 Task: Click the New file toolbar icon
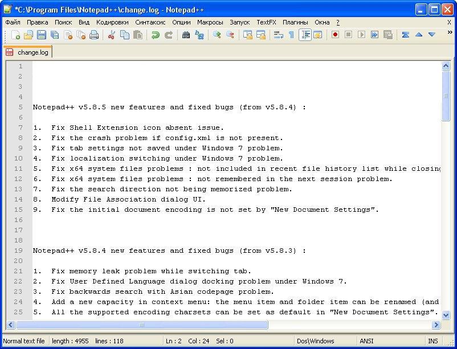coord(15,35)
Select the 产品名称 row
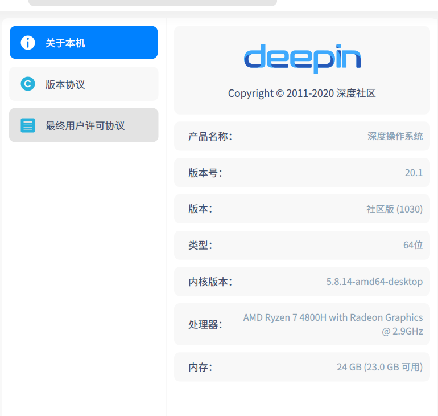 pyautogui.click(x=301, y=136)
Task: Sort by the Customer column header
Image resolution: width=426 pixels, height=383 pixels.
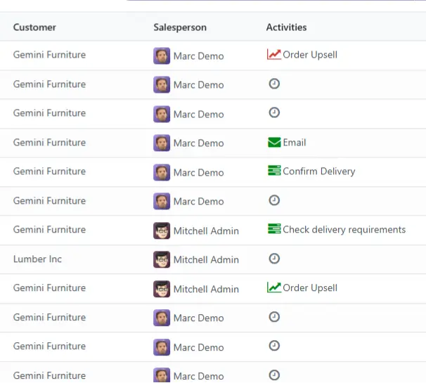Action: tap(34, 27)
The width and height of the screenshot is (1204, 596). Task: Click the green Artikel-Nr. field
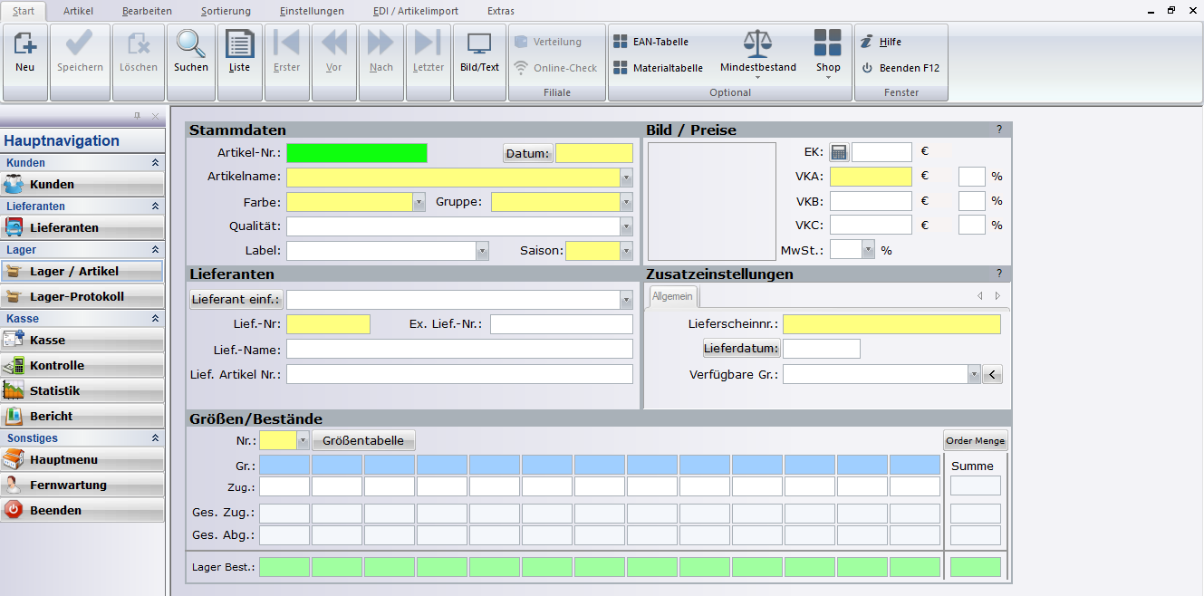click(357, 153)
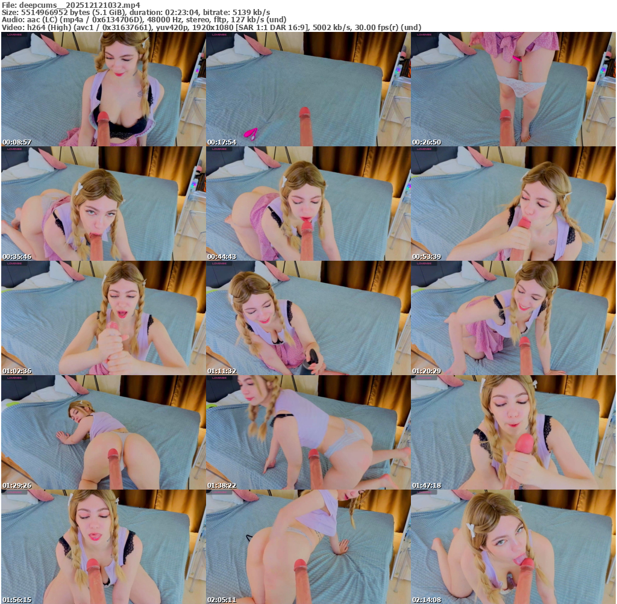Select the thumbnail timestamped 01:38:22
The image size is (617, 604).
tap(308, 432)
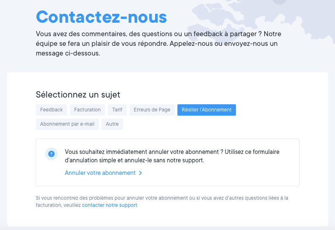Screen dimensions: 335x230
Task: Open the Annuler votre abonnement link
Action: pyautogui.click(x=100, y=173)
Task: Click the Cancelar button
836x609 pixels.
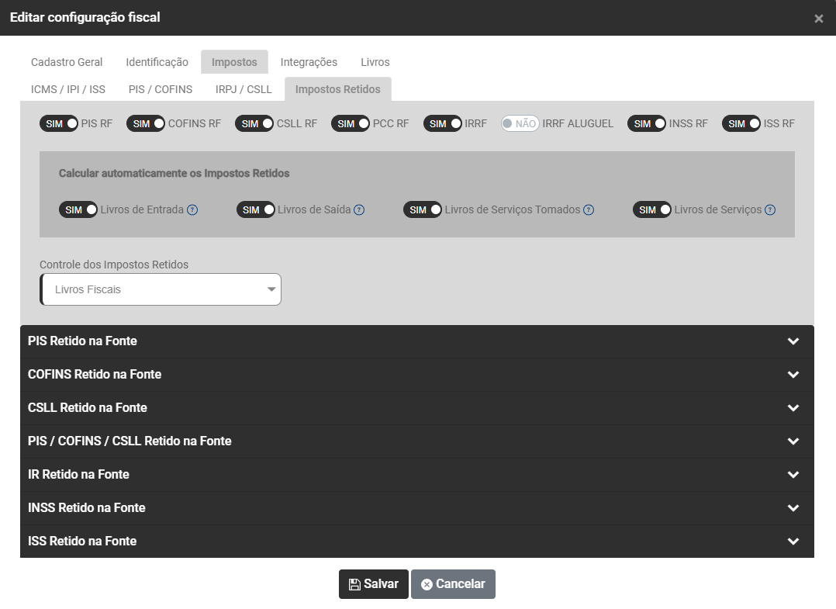Action: (x=453, y=584)
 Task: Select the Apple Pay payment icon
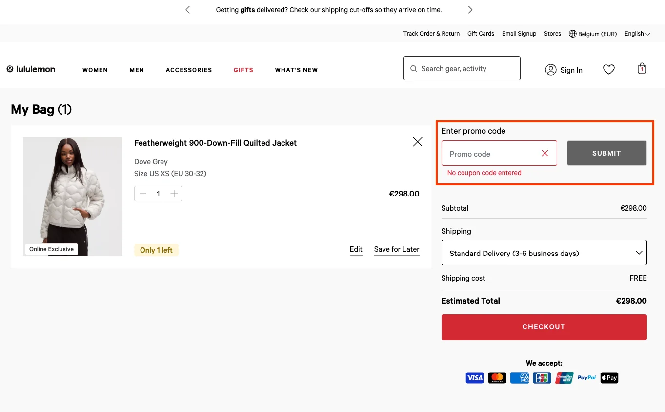609,377
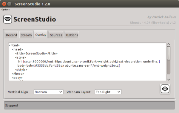The width and height of the screenshot is (179, 113).
Task: Open the Options menu
Action: [x=5, y=10]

|---|

> [AIM] Can you retype the listing above word for word, line by line, with the pictures left out?

> [OUTPUT OF THE EXERCISE]
 Task: Click the New file toolbar icon
coord(15,35)
Select the 产品名称 row
 pyautogui.click(x=301, y=136)
Task: Sort by the Customer column header
Image resolution: width=426 pixels, height=383 pixels.
Action: tap(34, 27)
The width and height of the screenshot is (1204, 596). Task: Click the green Artikel-Nr. field
click(357, 153)
Select the thumbnail timestamped 01:38:22
The image size is (617, 604).
tap(308, 432)
Screen dimensions: 335x230
Task: Open the Annuler votre abonnement link
Action: pyautogui.click(x=100, y=173)
Task: Click the Cancelar button
836x609 pixels.
Action: (x=453, y=584)
 Task: Select the Apple Pay payment icon
609,377
The width and height of the screenshot is (179, 113).
Task: Open the Options menu
Action: [x=5, y=10]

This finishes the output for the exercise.